Fine tuning of glutamate uptake and degradation in glial cells: common transcriptional regulation of GLAST1 and GS.

Glutamate is the major excitatory neurotransmitter in the mammalian brain and retina, and glutamate uptake is essential for the normal function of glutamatergic synapses in the retina. As summarized here, all neuronal and macroglial cells of the retina express high-affinity glutamate transporters. GLAST1 is expressed in glial cells, whereas GLT1 and EAAC1 are neuronal. Glutamate uptake studies in intact retina revealed that Müller glial cells dominate the total retinal glutamate transport and that this uptake is strongly influenced by the activity of glutamine synthetase. A prerequisite for an effective glutamate-glutamine cycle in glial cells would be the regulated coordination between glutamate uptake and glutamate degradation.

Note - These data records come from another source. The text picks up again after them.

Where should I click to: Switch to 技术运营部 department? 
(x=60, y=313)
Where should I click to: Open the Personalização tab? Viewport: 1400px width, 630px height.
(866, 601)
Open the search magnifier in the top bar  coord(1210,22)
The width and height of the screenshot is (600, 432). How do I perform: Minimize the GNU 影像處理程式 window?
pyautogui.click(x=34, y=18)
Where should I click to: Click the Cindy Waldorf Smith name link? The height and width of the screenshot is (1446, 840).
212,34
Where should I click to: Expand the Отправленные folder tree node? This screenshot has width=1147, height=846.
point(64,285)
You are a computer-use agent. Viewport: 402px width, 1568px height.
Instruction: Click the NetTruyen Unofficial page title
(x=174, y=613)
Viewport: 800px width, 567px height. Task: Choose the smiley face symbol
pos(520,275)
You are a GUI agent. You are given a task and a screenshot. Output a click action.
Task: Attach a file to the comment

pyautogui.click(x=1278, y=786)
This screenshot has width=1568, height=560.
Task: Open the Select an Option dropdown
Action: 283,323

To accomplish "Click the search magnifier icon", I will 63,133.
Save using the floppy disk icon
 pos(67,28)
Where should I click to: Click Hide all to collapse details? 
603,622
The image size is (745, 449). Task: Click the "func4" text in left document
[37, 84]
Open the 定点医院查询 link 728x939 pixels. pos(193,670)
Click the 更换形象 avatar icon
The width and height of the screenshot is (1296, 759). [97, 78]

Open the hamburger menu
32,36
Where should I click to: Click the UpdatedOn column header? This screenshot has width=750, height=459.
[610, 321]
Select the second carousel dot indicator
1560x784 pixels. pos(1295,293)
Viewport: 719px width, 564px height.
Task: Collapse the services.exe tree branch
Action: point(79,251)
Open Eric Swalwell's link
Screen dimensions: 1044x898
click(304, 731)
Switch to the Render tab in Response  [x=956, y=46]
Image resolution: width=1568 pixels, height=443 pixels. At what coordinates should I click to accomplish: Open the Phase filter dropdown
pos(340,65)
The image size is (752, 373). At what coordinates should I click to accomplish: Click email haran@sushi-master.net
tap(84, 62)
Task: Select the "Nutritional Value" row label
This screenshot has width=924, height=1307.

Using cultured retinal Müller glial cells, we demonstrate that protein expression of both, GLAST1 and glutamine synthetase, are inducible by the glucocorticoid hormone cortisol. These results suggest a common transcriptional regulation of the key proteins in the glial portion of the glutamate-glutamine cycle and may impact on transmitter clearance, transmitter recycling and, as discussed, on the development of the cellular architecture in retina.